Recently I was doing a simple external table load using a CSV file, but was getting an interesting error. My file looked simple enough
"ID","EMAIL","TIMESTAMP","SUBJECT","STATUS","STATUS_TS"
"2012348048","john@anon.com","05/02/2000","Subject 1","5","09/04/2007"
"2412348048","mike@anon.com","05/02/2000","Subject 1","5","09/16/2002"
"348543169051","sue@anon.com","03/10/2001","Subject 1","5","03/24/2008"
"348396029762","mary@anon.com","03/10/2001","Subject 1","5","03/10/2001"
"1212348047","sam@anon.com","05/02/2000","Subject 1","5","05/02/2000"
"1612348048","vincent@anon.com","05/02/2000","Subject 1,"5","06/02/2006"
...
...
So it should have been a fairly straightforward external table definition to access it
SQL> create table T
2 ( ID int
3 ,EMAIL varchar2(255)
4 ,TIMESTAMP date
5 ,SUBJECT varchar2(512)
6 ,STATUS int
7 ,STATUS_TS date
8 )
9 organization external
10 ( default directory TMP
11 access parameters
12 ( records delimited by newline
13 fields terminated by ',' optionally enclosed by '"'
14 ( ID, EMAIL, "TIMESTAMP" DATE 'MM/DD/YYYY', SUBJECT, STATUS, STATUS_TS DATE 'MM/DD/YYYY'
15 )
16 )
17 location ('my_report.csv')
18 )
19 ;
Table created.
At which point, things went downhill rapidly 🙂 When I queried the external table, I got the following error
SQL> select * from T;
select * from T;
*
ERROR at line 1:
ORA-29913: error in executing ODCIEXTTABLEFETCH callout
ORA-29400: data cartridge error
KUP-04020: found record longer than buffer size supported,
524288, in c:\temp\my_report.csv (offset=1048576)

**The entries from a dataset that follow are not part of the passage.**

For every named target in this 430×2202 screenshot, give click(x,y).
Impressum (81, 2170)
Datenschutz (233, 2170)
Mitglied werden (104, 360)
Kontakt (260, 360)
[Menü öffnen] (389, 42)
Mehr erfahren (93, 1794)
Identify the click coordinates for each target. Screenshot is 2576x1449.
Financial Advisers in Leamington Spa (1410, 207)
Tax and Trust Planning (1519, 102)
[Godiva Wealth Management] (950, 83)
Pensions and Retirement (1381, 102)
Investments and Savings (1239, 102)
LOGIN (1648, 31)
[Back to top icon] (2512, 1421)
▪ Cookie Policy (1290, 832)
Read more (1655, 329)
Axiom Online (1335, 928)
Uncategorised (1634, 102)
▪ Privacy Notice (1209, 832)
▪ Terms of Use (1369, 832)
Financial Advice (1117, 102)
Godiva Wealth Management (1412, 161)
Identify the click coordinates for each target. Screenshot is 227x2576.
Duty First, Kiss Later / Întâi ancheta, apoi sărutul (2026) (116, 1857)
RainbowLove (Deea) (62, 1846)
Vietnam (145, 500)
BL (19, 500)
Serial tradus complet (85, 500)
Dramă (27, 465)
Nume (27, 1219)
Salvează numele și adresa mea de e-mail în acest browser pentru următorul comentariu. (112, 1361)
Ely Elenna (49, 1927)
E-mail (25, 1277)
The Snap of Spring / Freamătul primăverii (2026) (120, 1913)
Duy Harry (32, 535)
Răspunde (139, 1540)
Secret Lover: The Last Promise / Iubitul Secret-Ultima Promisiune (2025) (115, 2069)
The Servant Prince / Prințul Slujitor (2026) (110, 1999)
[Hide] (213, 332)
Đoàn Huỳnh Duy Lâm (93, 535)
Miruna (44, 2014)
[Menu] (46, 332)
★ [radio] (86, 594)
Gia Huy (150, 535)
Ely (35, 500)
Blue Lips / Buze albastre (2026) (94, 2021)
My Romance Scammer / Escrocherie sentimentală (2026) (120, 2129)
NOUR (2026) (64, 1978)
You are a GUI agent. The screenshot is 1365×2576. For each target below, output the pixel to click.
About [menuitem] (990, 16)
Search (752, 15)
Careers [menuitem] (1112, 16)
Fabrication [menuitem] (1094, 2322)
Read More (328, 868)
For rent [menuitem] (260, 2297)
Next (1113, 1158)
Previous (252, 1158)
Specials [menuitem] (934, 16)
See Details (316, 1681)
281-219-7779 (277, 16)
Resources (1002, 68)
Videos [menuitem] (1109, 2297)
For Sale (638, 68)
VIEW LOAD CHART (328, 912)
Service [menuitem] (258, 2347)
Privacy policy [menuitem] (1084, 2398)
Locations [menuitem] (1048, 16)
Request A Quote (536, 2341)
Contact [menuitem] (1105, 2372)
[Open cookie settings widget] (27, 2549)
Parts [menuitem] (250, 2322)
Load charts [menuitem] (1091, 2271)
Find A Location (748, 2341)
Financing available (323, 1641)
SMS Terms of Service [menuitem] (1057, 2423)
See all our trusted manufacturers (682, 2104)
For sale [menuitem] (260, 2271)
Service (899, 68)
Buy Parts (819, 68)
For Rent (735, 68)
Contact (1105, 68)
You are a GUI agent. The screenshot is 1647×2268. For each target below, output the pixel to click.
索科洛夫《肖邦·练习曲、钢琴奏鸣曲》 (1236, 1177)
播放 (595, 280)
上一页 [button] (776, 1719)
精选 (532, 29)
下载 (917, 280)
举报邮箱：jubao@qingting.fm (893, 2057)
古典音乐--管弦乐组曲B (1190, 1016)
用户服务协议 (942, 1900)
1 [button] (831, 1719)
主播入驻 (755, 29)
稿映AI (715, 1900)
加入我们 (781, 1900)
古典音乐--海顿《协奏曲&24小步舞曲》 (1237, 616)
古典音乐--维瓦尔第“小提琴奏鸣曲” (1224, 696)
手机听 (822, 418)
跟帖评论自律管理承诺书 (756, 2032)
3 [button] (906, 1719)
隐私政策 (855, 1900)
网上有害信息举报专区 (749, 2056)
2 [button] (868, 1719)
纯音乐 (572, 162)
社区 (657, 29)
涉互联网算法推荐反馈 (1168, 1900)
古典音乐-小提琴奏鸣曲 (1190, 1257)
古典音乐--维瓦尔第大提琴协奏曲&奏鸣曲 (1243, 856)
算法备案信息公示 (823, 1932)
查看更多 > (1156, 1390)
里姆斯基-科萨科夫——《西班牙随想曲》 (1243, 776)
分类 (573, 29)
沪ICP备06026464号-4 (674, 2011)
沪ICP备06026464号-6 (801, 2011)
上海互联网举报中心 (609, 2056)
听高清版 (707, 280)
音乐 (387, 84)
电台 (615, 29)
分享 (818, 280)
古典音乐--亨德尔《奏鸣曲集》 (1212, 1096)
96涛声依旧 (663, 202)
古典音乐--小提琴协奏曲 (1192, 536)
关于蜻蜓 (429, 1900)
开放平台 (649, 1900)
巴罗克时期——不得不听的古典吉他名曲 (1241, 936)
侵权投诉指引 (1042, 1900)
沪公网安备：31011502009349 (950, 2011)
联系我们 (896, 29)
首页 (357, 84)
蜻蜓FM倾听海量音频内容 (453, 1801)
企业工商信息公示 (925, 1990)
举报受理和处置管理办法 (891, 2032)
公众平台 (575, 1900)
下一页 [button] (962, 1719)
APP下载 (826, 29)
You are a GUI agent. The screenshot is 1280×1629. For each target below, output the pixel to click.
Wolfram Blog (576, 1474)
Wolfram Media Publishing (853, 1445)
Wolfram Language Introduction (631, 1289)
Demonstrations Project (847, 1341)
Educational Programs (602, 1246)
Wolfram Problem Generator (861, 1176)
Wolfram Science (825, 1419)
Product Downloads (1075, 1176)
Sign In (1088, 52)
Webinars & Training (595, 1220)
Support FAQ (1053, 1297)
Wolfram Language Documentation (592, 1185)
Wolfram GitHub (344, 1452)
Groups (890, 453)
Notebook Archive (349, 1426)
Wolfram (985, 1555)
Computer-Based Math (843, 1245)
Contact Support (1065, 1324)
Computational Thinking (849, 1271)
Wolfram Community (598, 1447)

The clue here is that a record was seen to be longer than allowed. Since I know all my “records” are quite short, it must be the definition of what ends a record that is causing a problem. problem. In my case, the file had come from a system with a different characterset, and hence the concept of “newline” differs between characterset/target platform. Once I included that information into the external table definition, all was fine.
SQL> create table T
2 ( ID int
3 ,EMAIL varchar2(255)
4 ,TIMESTAMP date
5 ,SUBJECT varchar2(512)
6 ,STATUS int
7 ,STATUS_TS date
8 )
9 organization external
10 ( default directory TMP
11 access parameters
12 ( records delimited by '\n' characterset AL32UTF8
13 fields terminated by ',' optionally enclosed by '"'
14 ( ID, EMAIL, "TIMESTAMP" DATE 'MM/DD/YYYY', SUBJECT, STATUS, STATUS_TS DATE 'MM/DD/YYYY'
15 )
16 )
17 location ('my_report.csv')
18 )
19 ;
Table created.
SQL> select * from T where rownum < 10;
...
16,308 rows selected.
The power of the Oracle’s external table feature is just awesome. No one in my organization believed that I could take files from an IBM Mainframe (EBCDIC), binary sftp them to an HP-UX server (ASCII) and load them via an external table definition using the ORACEL_LOADER access driver and the proper characterset like they were plain text files. This was in 11R2.